More an expansive, structural rework companion piece to Tarantino’s 2019 character-centric, plot-rambling and world-building filmOnce is best read as a screenplay without a script structure. (When I write “rework” I mean it—e.g., the film’s climactic finish is lacking in the book, mentioned in almost-conversational passing early on. And when I write expansive, that’s equally true of Once, especially when Tarantino details Cliff Booth’s immediate post-WWII years (considering becoming a “man of leisure” in Paris; the details of his stateside homicides, once in Cleveland, the other his wife’s on-boat demise). As with the film, there’s a lot of sly mixing of real-life history and often-wistful, sometimes meta-humored, wish-it-happened Hollywood fantasy.

Mostly, Once works as an alternate-version, well-written book, though Tarantino, true to form, sometimes lets his love of cinema, his characters, and world-building run long (e.g., chapters where he details the plots and characters of his fictional television shows as well as the passages detailing the foreign films that Cliff likes and dislikes).
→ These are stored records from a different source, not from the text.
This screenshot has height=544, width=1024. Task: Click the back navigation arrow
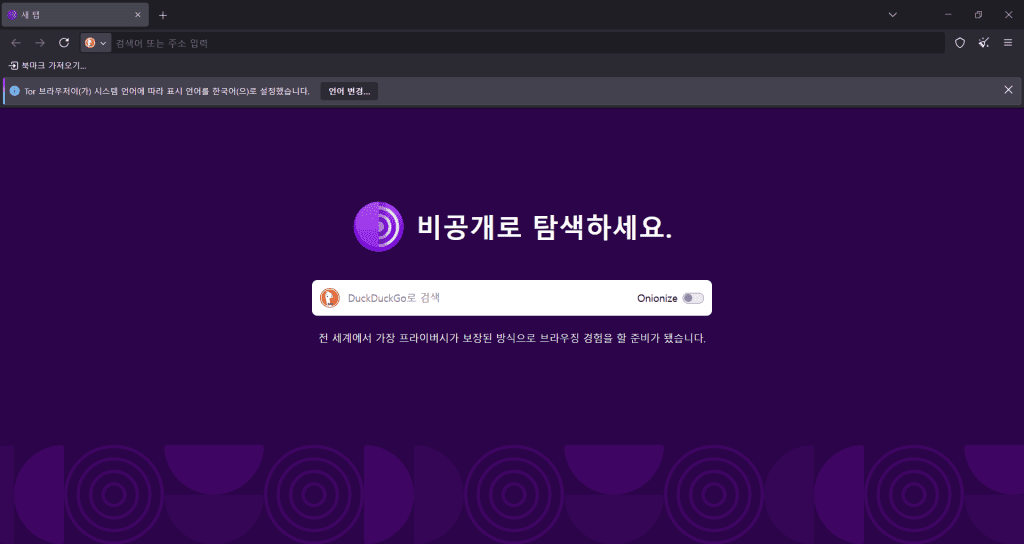[16, 43]
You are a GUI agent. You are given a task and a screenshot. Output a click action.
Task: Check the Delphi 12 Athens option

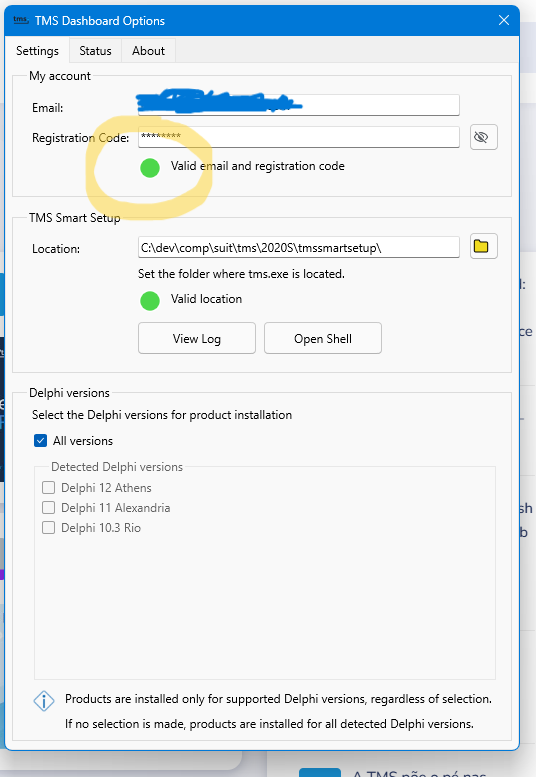click(x=49, y=488)

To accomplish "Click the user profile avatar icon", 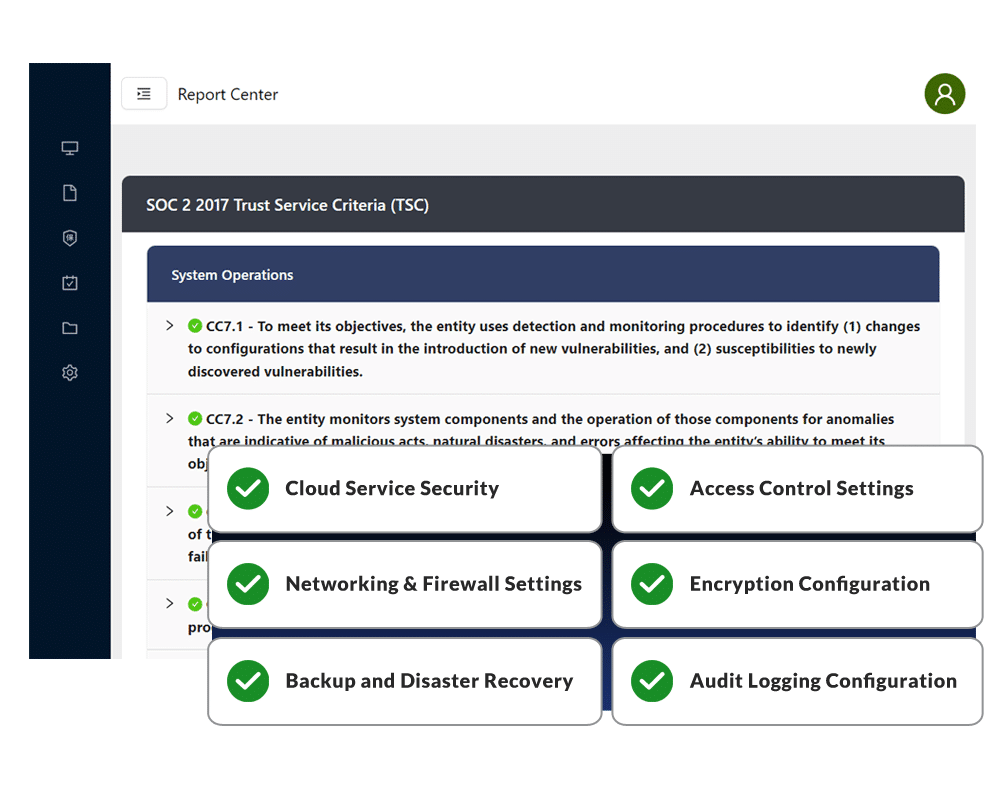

Once is an impressive, sometimes exasperating (excessive detailing of films and shows) read, one worth checking out, perhaps owning, if you’re looking for something more than the usual, rigid-to-the-film movie tie-in book, and/or a Tarantino fan.

1 comment:

Rob Jensen said...

IIRC, part of the meta-humor of Once is about how the movie changes details of the book that it's based on, so any differences between the book and the movie are intentional because, in the world of the movie, the book came first. To make it twisty, here's how I *think* it's supposed to go:

1. Real events as happened in the Tarantino-verse. (Including Sharon Tate surviving.)
2. This book.
3. The movie. DiCaprio's character plays himmself. Sharon Tate deckines and is played by a contempirary of Sharon Tate (in turn played by Margot Robbie.) Pitt's character does *not* play himself and the studio orders the moviemskers to fudge whether or not they think he killed his wife in the boating accident in order to stave off a lawsuit from the real version of Pitt's character.